REVIEW OF LONDON MUSICI
Classical LONDON MUSICI St John's Smith Square
The chamber orchestra London Musici has existed, or rather flourished, since its conductor Mark Stephenson founded it in 1988. Last year they became house orchestra to the Rambert Dance Company and they now have a policy of bringing dance into the concert hall, which complements the long-established pattern of new music reaching a dance audience.
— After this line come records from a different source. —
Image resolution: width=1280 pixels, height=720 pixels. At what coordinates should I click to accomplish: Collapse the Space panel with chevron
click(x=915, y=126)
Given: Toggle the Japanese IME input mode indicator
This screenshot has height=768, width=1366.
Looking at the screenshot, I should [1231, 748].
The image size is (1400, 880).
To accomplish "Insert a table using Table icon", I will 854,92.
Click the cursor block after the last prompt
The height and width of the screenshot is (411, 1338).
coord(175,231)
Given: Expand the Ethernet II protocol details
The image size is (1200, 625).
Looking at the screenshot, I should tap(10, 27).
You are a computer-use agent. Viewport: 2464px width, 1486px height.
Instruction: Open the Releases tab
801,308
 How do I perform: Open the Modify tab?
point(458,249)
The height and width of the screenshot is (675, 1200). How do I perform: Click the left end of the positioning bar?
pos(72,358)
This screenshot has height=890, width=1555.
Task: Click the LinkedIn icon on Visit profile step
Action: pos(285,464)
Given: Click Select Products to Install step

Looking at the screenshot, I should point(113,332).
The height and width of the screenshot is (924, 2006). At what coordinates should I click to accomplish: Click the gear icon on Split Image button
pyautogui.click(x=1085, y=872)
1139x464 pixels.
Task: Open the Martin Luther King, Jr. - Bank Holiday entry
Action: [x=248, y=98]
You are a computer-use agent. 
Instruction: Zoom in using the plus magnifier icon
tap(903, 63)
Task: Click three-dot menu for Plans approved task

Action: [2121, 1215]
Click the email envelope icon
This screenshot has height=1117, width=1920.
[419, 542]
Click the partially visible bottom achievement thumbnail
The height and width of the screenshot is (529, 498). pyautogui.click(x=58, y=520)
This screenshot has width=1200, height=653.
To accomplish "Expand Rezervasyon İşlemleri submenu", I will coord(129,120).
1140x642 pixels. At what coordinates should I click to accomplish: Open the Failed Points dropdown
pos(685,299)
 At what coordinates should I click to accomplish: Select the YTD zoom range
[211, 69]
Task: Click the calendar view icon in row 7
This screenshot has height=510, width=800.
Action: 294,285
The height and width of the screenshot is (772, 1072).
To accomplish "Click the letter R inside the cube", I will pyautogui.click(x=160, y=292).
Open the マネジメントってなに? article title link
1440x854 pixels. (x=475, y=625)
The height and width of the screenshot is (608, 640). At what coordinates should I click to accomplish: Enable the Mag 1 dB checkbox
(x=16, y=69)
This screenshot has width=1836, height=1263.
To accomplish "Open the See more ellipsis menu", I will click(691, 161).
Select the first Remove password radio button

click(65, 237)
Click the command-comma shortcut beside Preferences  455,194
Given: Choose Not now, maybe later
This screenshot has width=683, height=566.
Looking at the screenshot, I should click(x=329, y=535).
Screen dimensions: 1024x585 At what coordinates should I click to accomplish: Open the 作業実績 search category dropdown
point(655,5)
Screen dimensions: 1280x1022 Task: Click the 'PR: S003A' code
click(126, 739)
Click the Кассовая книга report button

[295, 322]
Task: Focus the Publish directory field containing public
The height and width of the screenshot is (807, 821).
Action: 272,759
Last Wednesday, they put on an unusual, even extravagant, programme at St John's Smith Square under the banner Music, Song and Dance. It ended with a commission by one of their three associate composers, Adam Gorb, in which the musicians were ranged across the back of the stage while dancers took it over. Gorb's Kol Simcha, or Voice of Celebration, is a suite of seven continuous movements based partly on East European Jewish dance music, with a Sephardic wedding melody to start and a central arrangement of the lament, El Mole Rachamin (God full of compassion). It's scored for the traditional Yiddish band of nine musicians (known as Klezmerim), among whom the soulfully swooping clarinet of Merlin Shepherd and dizzy violin of Marianne Olyver shone brilliantly, as to the manner born. Gorb says he was helped and guided by Shepherd in researching his folk sources, and it's rather hard to comment on his own input. I think I would rather have had more of the real thing, which seemed rather diluted.
Didy Veldman's choreography wasn't at all ethnic, but angular and a bit confrontational. Arranged for two heterosexual pairs before the two men engaged in a very athletic fight and ended up grinning at each other, followed by a pale shadow of the same by the two women, the sexual subtext seemed distinctly corny, but at least some of the imagery, now geometrical, now drawn from the world of insects, was surprising.
Roussel's dry but bracing Sinfonietta opened the concert, with Madeleine Mitchell as guest leader. The other guest leader, Jagdish Mistry (late of the Mistry Quartet), was then soloist in H K Gruber's Concerto No 2, entitled Nebelsteinmusik, for reasons to do with Gruber's teacher, Gottfried von Einem, the dedicatee. The sources of the four mildly jazzy movements stem either from Einem's own music or music he liked. There seemed only a glimmer of irony in this amiable, good-natured work, and just enough humour to keep its nostalgic atmosphere from becoming oppressive, but the get-up-and-go syncopations of the finale, like a slick score for a road movie, made it a winner.
The slightly incongruous central work was Mahler's Kindertotenlieder, arranged by Reinbert de Leeuw for the sort of reduced forces available to Schoenberg's pioneering Society for Private Musical Performances, which aimed to break the ice of "unplayable" new music for committed audiences (neither applause nor critics were allowed).
The arrangement for flute, oboe, clarinet, horn, five strings, piano and harmonium certainly sounded convincing, although the piano was wont to bite off chunks only to cast them aside. What wasn't so compelling was the curious blandness of the performance.
Much of that was due to the singing of Roderick Williams, whose baritone voice was warm and pleasing, but who did nothing to convey any depth of feeling, let alone the bitter grief behind these songs. Some blame, too, must attach to Mark Stephenson, who conducted everything else with immense vigour, but seemed strangely in awe of Mahler's music, and made little of the drama in the stormy closing song.